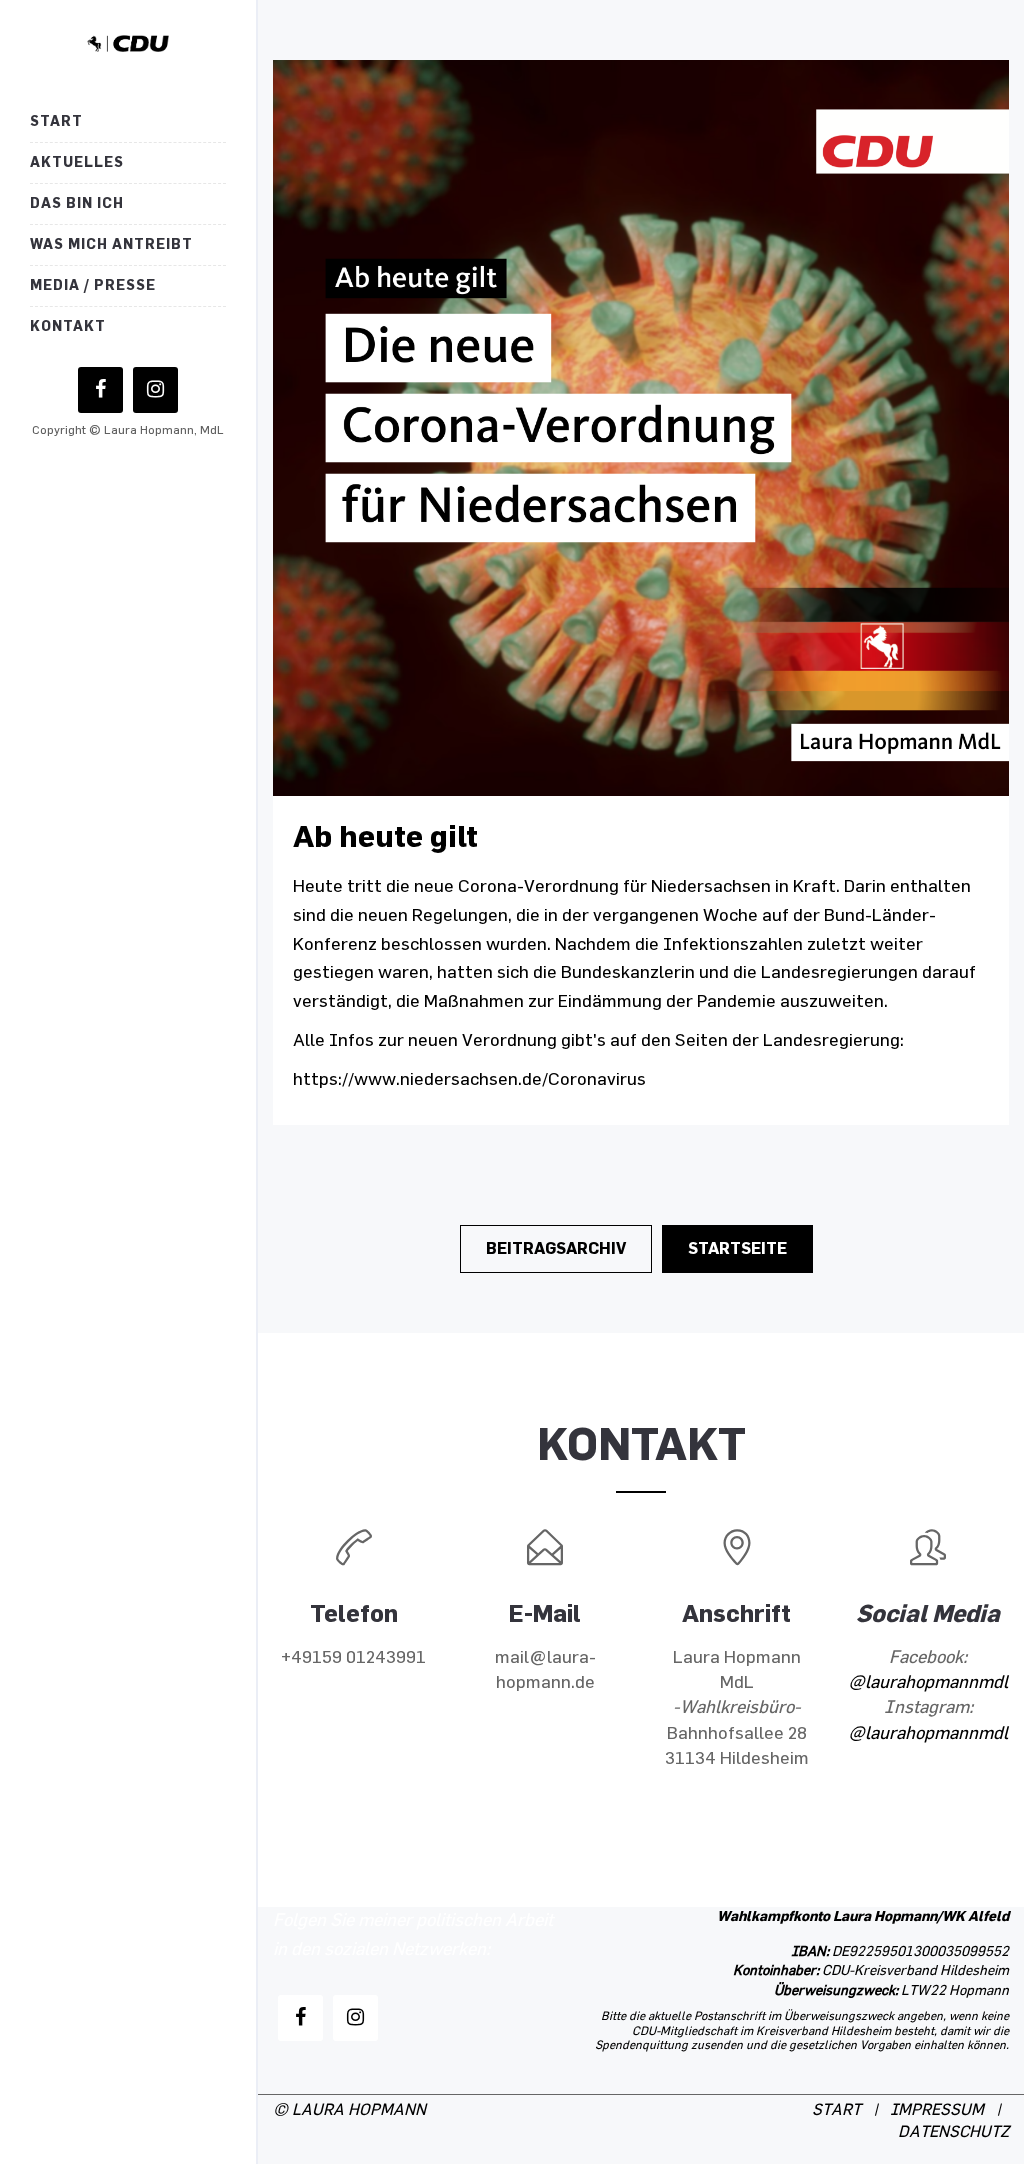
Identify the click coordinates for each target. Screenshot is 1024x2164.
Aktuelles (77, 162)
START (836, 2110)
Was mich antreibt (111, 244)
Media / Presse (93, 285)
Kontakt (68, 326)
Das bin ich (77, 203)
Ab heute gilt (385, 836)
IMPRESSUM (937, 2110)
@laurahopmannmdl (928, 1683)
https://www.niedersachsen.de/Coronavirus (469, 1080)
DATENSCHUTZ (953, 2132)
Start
□ □ □ □ □ □ □
Please transcribe only the portion of the material that starts at the line containing "START (836, 2110)" and runs through its last line, inclusive, exactly as given.

**OUTPUT OF THE TASK:**
START (836, 2110)
Was mich antreibt (111, 244)
Media / Presse (93, 285)
Kontakt (68, 326)
Das bin ich (77, 203)
Ab heute gilt (385, 836)
IMPRESSUM (937, 2110)
@laurahopmannmdl (928, 1683)
https://www.niedersachsen.de/Coronavirus (469, 1080)
DATENSCHUTZ (953, 2132)
Start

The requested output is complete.